======== Source extract ========

Suppose again that our random experiment is to perform a sequence of Bernoulli trials \(\bs{X} = (X_1, X_2, \ldots)\) with success parameter \(p \in (0, 1]\). Recall that the number of successes in the first \(n\) trials \[ Y_n = \sum_{i=1}^n X_i \] has the binomial distribution with parameters \(n\) and \(p\). In this section we will study the random variable that gives the trial number of the \(k\)th success: \[ V_k = \min\left\{n \in \N_+: Y_n = k\right\} \] Note that \(V_1\) is the number of trials needed to get the first success, which we now know has the geometric distribution on \(\N_+\) with parameter \(p\).

### The Probability Density Function

The probability distribution of \(V_k\) is given by \[ \P(V_k = n) = \binom{n - 1}{k - 1} p^k (1 - p)^{n - k}, \quad n \in \{k, k + 1, k + 2, \ldots\}\]

## Proof

Note that \(V_k = n\) if and only if \(X_n = 1\) and \(Y_{n-1} = k - 1\). Hence, from independence and the binomial distribution, \[ \P(V_k = n) = \P(Y_{n-1} = k - 1) \P(X_n = 1) = \binom{n - 1}{k - 1} p^{k - 1}(1 - p)^{(n - 1) - (k - 1)} \, p = \binom{n - 1}{k - 1} p^k (1 - p)^{n - k} \]

The distribution defined by the density function in (1) is known as the negative binomial distribution; it has two parameters, the stopping parameter \(k\) and the success probability \(p\).

======== Data ========

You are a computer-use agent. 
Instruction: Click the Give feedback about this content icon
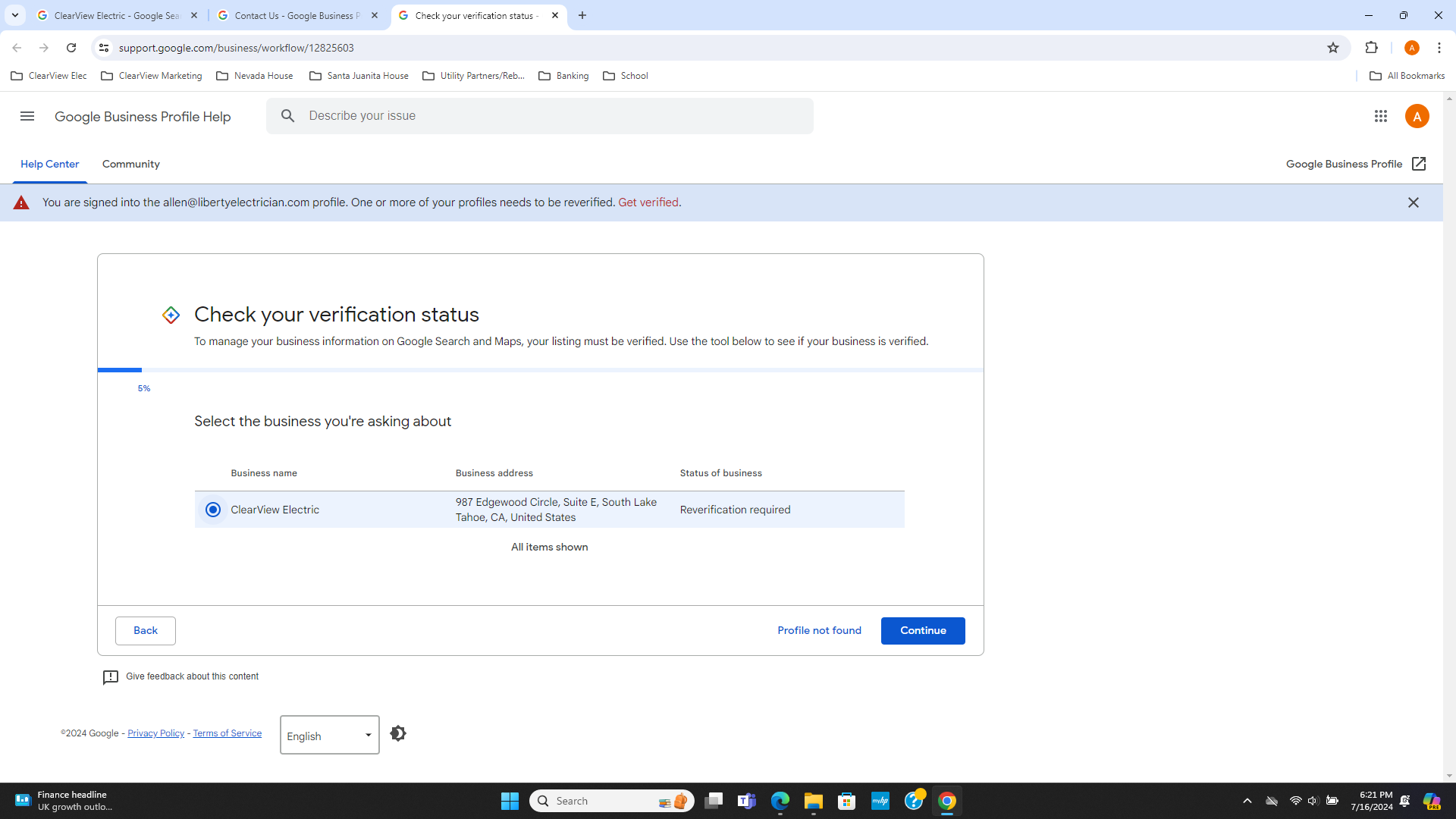click(111, 676)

========

» **Problem**
Copy out the entire text on the negative binomial distribution word for word. This data has no connection to the text on the negative binomial distribution.

» **Output of the task**
Suppose again that our random experiment is to perform a sequence of Bernoulli trials \(\bs{X} = (X_1, X_2, \ldots)\) with success parameter \(p \in (0, 1]\). Recall that the number of successes in the first \(n\) trials \[ Y_n = \sum_{i=1}^n X_i \] has the binomial distribution with parameters \(n\) and \(p\). In this section we will study the random variable that gives the trial number of the \(k\)th success: \[ V_k = \min\left\{n \in \N_+: Y_n = k\right\} \] Note that \(V_1\) is the number of trials needed to get the first success, which we now know has the geometric distribution on \(\N_+\) with parameter \(p\).

### The Probability Density Function

The probability distribution of \(V_k\) is given by \[ \P(V_k = n) = \binom{n - 1}{k - 1} p^k (1 - p)^{n - k}, \quad n \in \{k, k + 1, k + 2, \ldots\}\]

## Proof

Note that \(V_k = n\) if and only if \(X_n = 1\) and \(Y_{n-1} = k - 1\). Hence, from independence and the binomial distribution, \[ \P(V_k = n) = \P(Y_{n-1} = k - 1) \P(X_n = 1) = \binom{n - 1}{k - 1} p^{k - 1}(1 - p)^{(n - 1) - (k - 1)} \, p = \binom{n - 1}{k - 1} p^k (1 - p)^{n - k} \]

The distribution defined by the density function in (1) is known as the negative binomial distribution; it has two parameters, the stopping parameter \(k\) and the success probability \(p\).